Gabriel.
J’ai envie que rien ne s’arrête. J’ai envie de rester comme je suis pour toujours : je veux pouvoir m’apitoyer sur mon sort, pleurer et pleurer encore. Je veux pouvoir rester ce que je suis ; une fille malheureuse, qui peut geindre sur son sort. Je veux pouvoir fermer les yeux encore un petit instant, pouvoir me voiler le regard, pouvoir me dire que je suis obligée d’être une suiveuse. Et ce, le restant de mes jours. Alors qu’au fond … Rien n’est plus faux. Si je le veux, je peux être comme tous ceux qu’on admire. Si … Si je le veux, je peux être – devenir – comme Mary. Et arrêter d’être une fille fade, faible et sans caractère. Mais peut-on vraiment choisir son caractère ? Peut-on vraiment arrêter d’être ce que l’on est pour devenir ce que l’on voudrait être ? Impossible. Chassez le naturel, il revient au galop.

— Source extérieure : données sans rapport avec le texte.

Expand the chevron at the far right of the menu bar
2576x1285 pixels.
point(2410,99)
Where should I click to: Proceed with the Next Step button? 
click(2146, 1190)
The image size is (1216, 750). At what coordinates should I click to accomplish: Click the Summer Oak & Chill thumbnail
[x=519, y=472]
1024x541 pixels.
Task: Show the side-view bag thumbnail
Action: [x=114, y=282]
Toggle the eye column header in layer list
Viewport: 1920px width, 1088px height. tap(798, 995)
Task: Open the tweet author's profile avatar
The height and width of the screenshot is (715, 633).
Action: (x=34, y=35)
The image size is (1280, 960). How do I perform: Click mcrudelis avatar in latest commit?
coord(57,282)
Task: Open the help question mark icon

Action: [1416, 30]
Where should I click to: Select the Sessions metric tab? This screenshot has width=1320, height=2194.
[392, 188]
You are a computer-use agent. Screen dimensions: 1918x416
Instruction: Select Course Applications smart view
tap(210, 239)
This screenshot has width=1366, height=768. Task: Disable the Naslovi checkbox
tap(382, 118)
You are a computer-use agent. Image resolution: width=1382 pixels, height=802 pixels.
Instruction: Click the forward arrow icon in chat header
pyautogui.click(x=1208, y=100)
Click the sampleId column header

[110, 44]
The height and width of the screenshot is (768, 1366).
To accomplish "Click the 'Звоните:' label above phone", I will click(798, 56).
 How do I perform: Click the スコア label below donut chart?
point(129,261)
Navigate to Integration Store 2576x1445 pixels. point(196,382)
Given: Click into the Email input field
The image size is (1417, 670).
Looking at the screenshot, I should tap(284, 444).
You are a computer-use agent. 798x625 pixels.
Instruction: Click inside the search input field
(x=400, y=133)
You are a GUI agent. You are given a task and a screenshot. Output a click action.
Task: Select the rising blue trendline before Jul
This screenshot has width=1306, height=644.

Mais … Elle devait bien avoir cela quelque part, au fond d’elle : sinon, comment expliquer son coup de gueule à la sauterie clandestine, quand elle avait balancé le brownie dans la gueule de Carter et son jus de pommes dans celle de River ? Cette détermination, cette rage et cette envie de tout exploser, d’être vue, d’être le centre de l’attention … Ca ne sortait pas de nulle part. Ce genre de choses, on ne peut l’inventer. Et puis de même ; si elle n’avait eu aucun caractère, serait-elle venue s’excuser devant tout le monde, au su et au vu de tous pour sa bêtise ? Non, bien sûr que non. Et puis au fond, ce que les autres pensaient … Mais qu’en avait-elle à foutre, merde ? Tout. Absolument tout. Bah ouais, mais ça, il faut que ça change. Ca ne peut pas rester indéfiniment comme cela : les autres ne sont pas acteurs de notre vie, ils la contemplent seulement du haut de leur fauteuil royal. Alors qu’elle, elle est dans l’arène ; et c’est à elle, et à elle seule de choisir et décider ce qu’elle allait faire de sa vie. Juste à elle. Et à personne d’autre. Ils avaient accepté ses excuses, et la prenaient pour une petite garce sans valeur, sans saveur, comme un papillon de nuit qui brûle lentement après s’être cogné contre la lampe. Ephémère. Inutile et inintéressant. Alors c’était comme cela que les autres la voyaient ?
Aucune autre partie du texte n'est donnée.